KUALA LUMPUR, Dec 19 — Accused of siphoning RM42 million from a state-owned company, former prime minister Datuk Seri Najib Razak testified in court today that he issued cheques from his personal bank accounts based on his "sense” that he had sufficient funds to cover his spending.
Under cross-examination from ad hoc prosecutor Datuk V. Sithambaram, Najib told the High Court in his defence that he trusted the cheques issued in his name would go through without a problem based purely on the word of his former principal private secretary, the late Datuk Azlin Alias.
Sithambaram: Each time you asked Azlin to check the balance, he will go and check the balance before you issued the cheques?
Najib: I didn’t check [the balance] for every cheque.
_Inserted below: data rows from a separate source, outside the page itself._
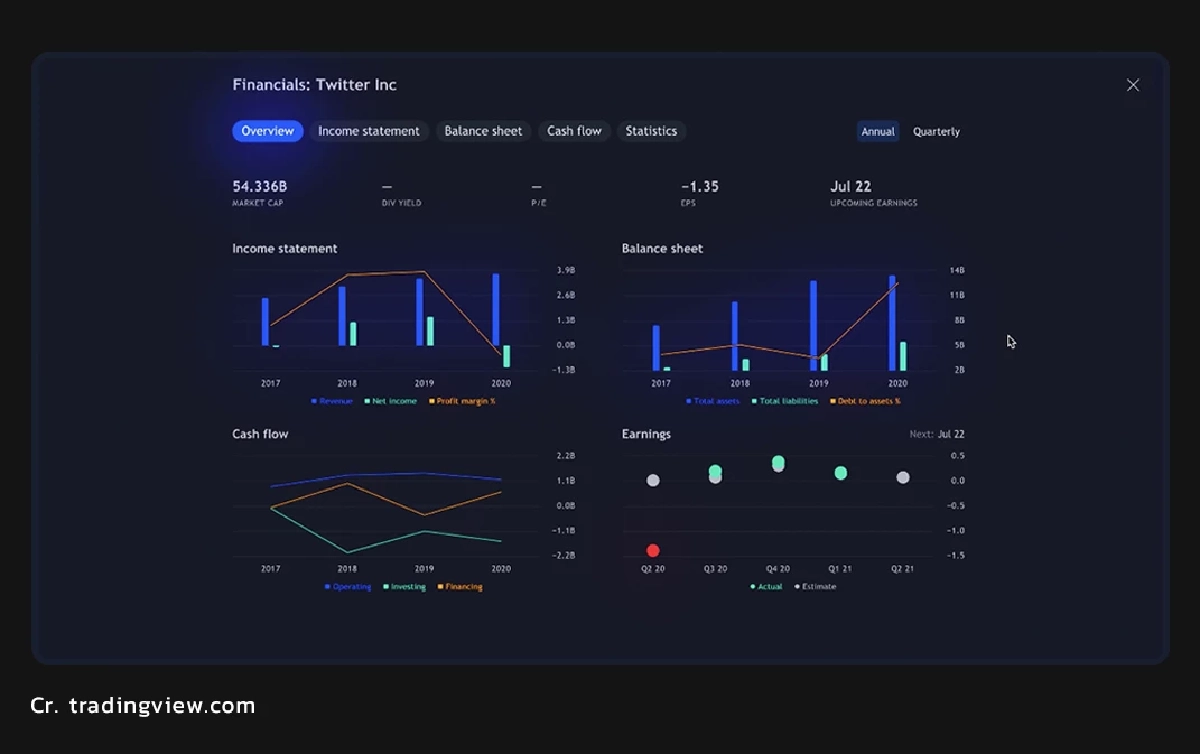Click the red Q2 20 earnings dot
This screenshot has width=1200, height=754.
653,550
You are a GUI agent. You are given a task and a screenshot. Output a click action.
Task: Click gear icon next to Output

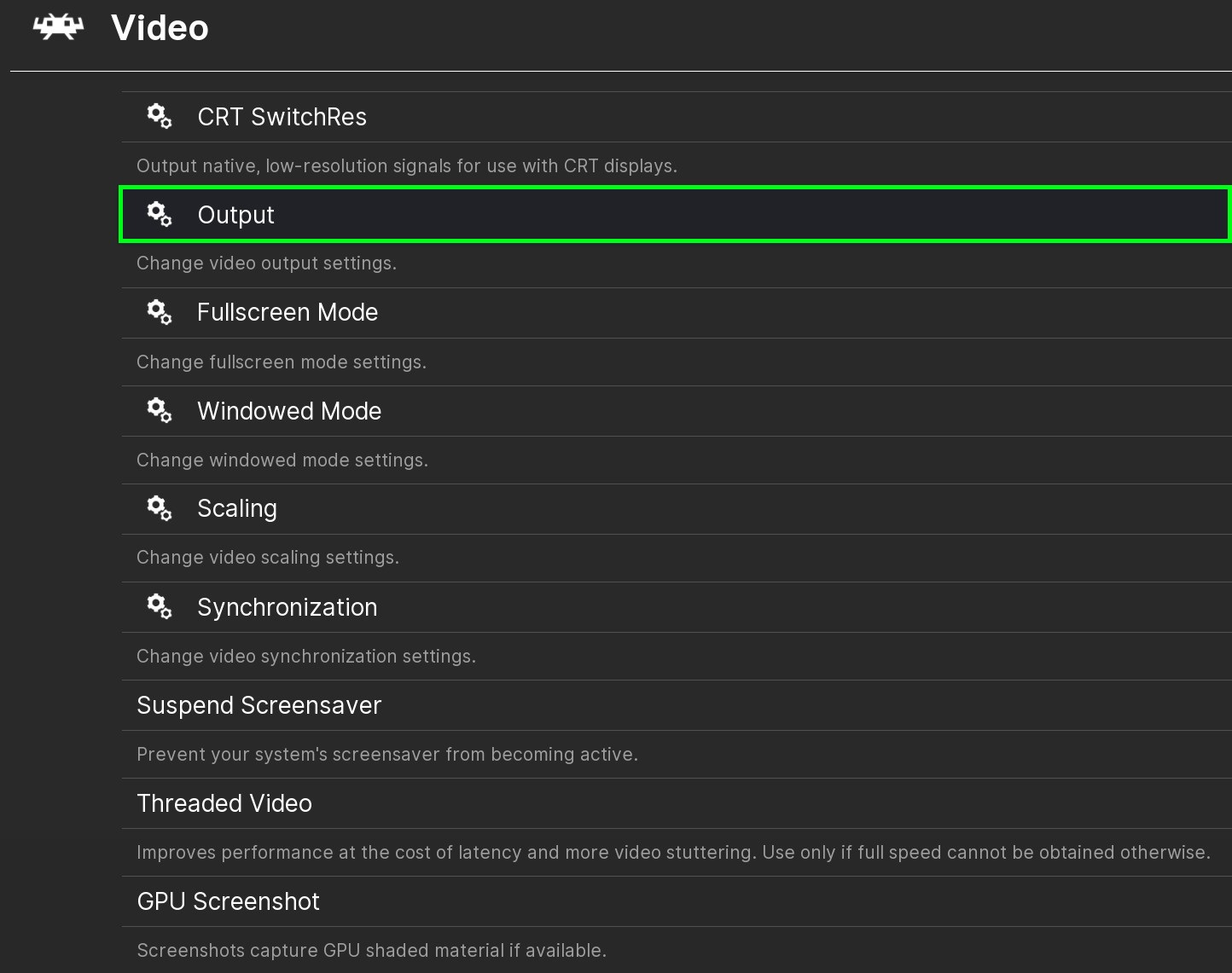(159, 214)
Only sometimes.
Sithambaram: Surely they had to check before you issued these cheques?
Najib: Not necessarily, because I had a sense there was enough balance.
Najib is testifying as the first defence witness in his RM42 million SRC International Sdn Bhd corruption trial.
He explained that Azlin and former SRC International CEO Nik Faisal Ariff Kamil whom he had mandated to manage his AmBank accounts, neither of them ever told him the exact funds he had.
Najib said this was the normal practice for him when it came to managing his personal finances, regardless of cheques being issued from his Prime Minister’s Office (PMO) or his private residence in Jalan Langgak Duta.
He also said the onus lay on his personal aides to ensure there was sufficient funds in his accounts for him to issue the cheques, which he said were mainly for Corporate Social Responsibility (CSR) purposes.
"I had a sense there was enough money. If they said there was not enough, then it’s a different story. It's their job to make sure there is enough money in the system,” he told the court.
Datuk V. Sithambaram is pictured at the Kuala Lumpur Courts Complex December 19, 2019. — Picture by Shafwan Zaidon
Sithambaram: When you are at the PMO, you checked with Azlin, but when issued cheques from your house, who do you check with?
Najib: No one, I just signed the cheques, on a sense there was enough money and they were not for a big amount.
Sithambaram: But there was a cheque for RM2.5 million, how did you know there was enough money?
Najib: I didn't check with anyone I just issued the cheques.
Sithambaram: Who did you check with then?
Najib: I just had a sense that the money was still there.
Najib also testified he did not check with anyone when making purchases with his credit card while overseas, admitting he 'just used them', and that his cards were not frequently used.
He, however, answered Sithambaram that he was careful with government funds when he was the Finance Minister, despite not knowing the explicit details of his personal finances.
Sithambaram: You are a careful man with money, in terms of government funds?
Najib: Of course
Sithambaram: Your personal funds?
Najib: I don't pay too much attention.
Pressed further, the Pekan MP again stood by his previous stance that he was unaware of RM42 million being channeled into his private accounts, saying he assumed the funds were from donations from the Arab royal family.
Najib has been called to enter his defence on seven charges related to SRC International.
Three are for criminal breach of trust over a total RM42 million of SRC International funds while entrusted with its control as the prime minister and finance minister then, three more are for laundering the RM42 million, and the last is for abusing the same positions for self-gratification of the same sum.
The trial resumes on January 6 next year.